- 課題の内容
次に示すUFOとX-37に関する文章を、全文そのまま書き写しなさい。

- 原文抜粋
UFO(unidentified flying object/未確認飛行物体)という用語は本来は所属が把握できていない物体や、登録されていない物体などを指す「航空・軍事用語」であった。
それが一般的には異星人が乗る飛行物体として広まっていった。一時のUFOブームは去ったが、今でも様々な推測がなされている。

さらに、アメリカでは軍と宇宙人とで宇宙船極秘開発計画が進められているともいわれ、空軍基地の周辺では見たことのないような飛行物体や、奇妙な光などの目撃例が相次いだ。しかし、そのすべてが捏造や見間違いだとは言い切れない。

なぜなら、アメリカ軍はこれまでも極秘で飛行物体を開発してきた事実があり、一部ではNASA(アメリカ航空宇宙局)も関与しているのである。

X-37

2017年5月7日、フロリダ州のケネディ宇宙センターに着陸したその機体は、ほとんど知られていないが、史上初の記録を携えて宇宙から舞い降りてきた。
無人機ながらも1年と352日の地球周回軌道での滞在を達成したのである。スペース・シャトルの軌道滞在期間が16日だったのに対し、その機体はスペック上の270日という設計寿命を大きく超えた。

もちろん無人であるために、食料や酸素の供給が必要ないという点では違うが、大気圏外を飛行する機体は常時宇宙線にさらされ、激しい温度の変化や小物体との接触にも耐えなければならない。姿勢制御用の燃料にも限りがある。その意味では大変に意義のある記録だった。

- 提供データ

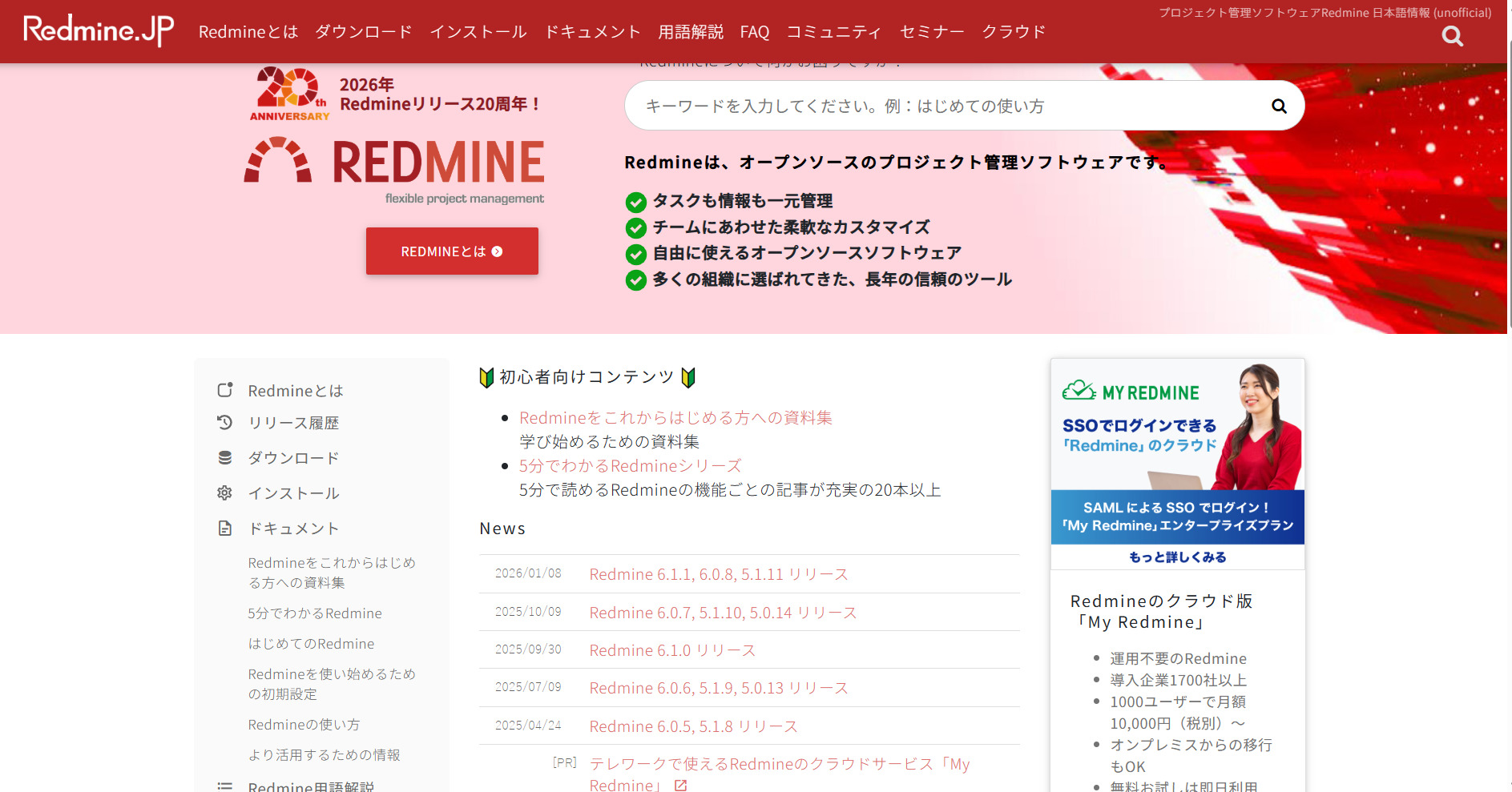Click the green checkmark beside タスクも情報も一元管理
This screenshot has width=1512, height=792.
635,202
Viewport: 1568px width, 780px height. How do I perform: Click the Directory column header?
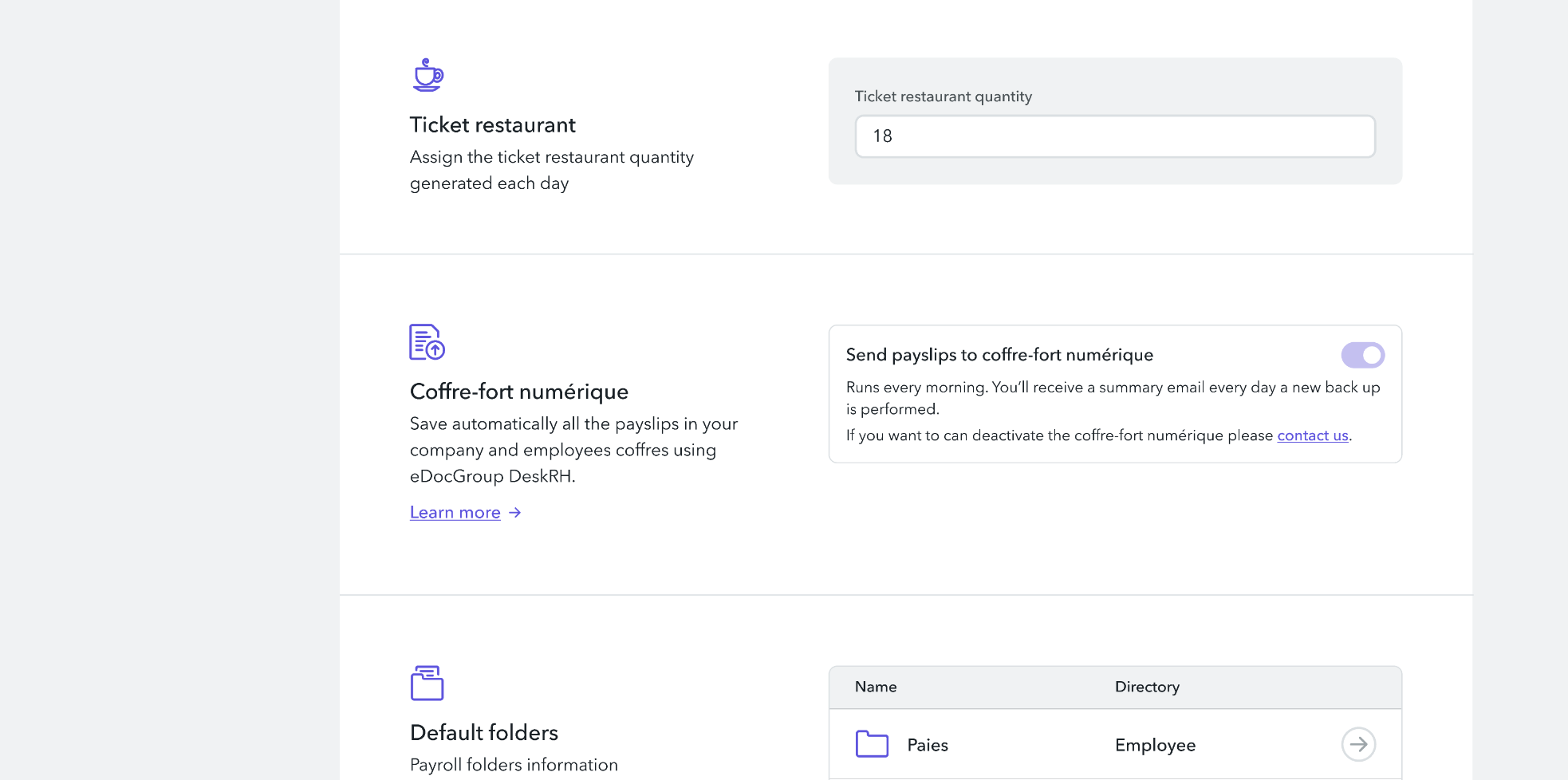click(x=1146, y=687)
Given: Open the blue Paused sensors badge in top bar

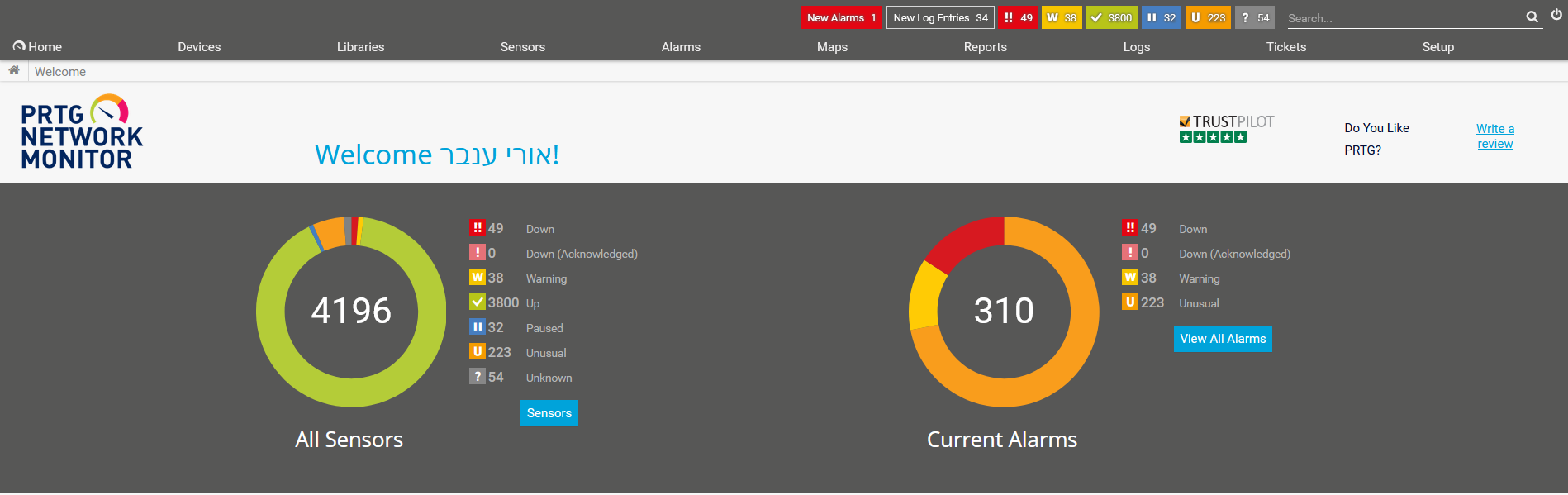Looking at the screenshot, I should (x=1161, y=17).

- 解答例
UFO(unidentified flying object/未確認飛行物体)という用語は本来は所属が把握できていない物体や、登録されていない物体などを指す「航空・軍事用語」であった。
それが一般的には異星人が乗る飛行物体として広まっていった。一時のUFOブームは去ったが、今でも様々な推測がなされている。

さらに、アメリカでは軍と宇宙人とで宇宙船極秘開発計画が進められているともいわれ、空軍基地の周辺では見たことのないような飛行物体や、奇妙な光などの目撃例が相次いだ。しかし、そのすべてが捏造や見間違いだとは言い切れない。

なぜなら、アメリカ軍はこれまでも極秘で飛行物体を開発してきた事実があり、一部ではNASA(アメリカ航空宇宙局)も関与しているのである。

X-37

2017年5月7日、フロリダ州のケネディ宇宙センターに着陸したその機体は、ほとんど知られていないが、史上初の記録を携えて宇宙から舞い降りてきた。
無人機ながらも1年と352日の地球周回軌道での滞在を達成したのである。スペース・シャトルの軌道滞在期間が16日だったのに対し、その機体はスペック上の270日という設計寿命を大きく超えた。

もちろん無人であるために、食料や酸素の供給が必要ないという点では違うが、大気圏外を飛行する機体は常時宇宙線にさらされ、激しい温度の変化や小物体との接触にも耐えなければならない。姿勢制御用の燃料にも限りがある。その意味では大変に意義のある記録だった。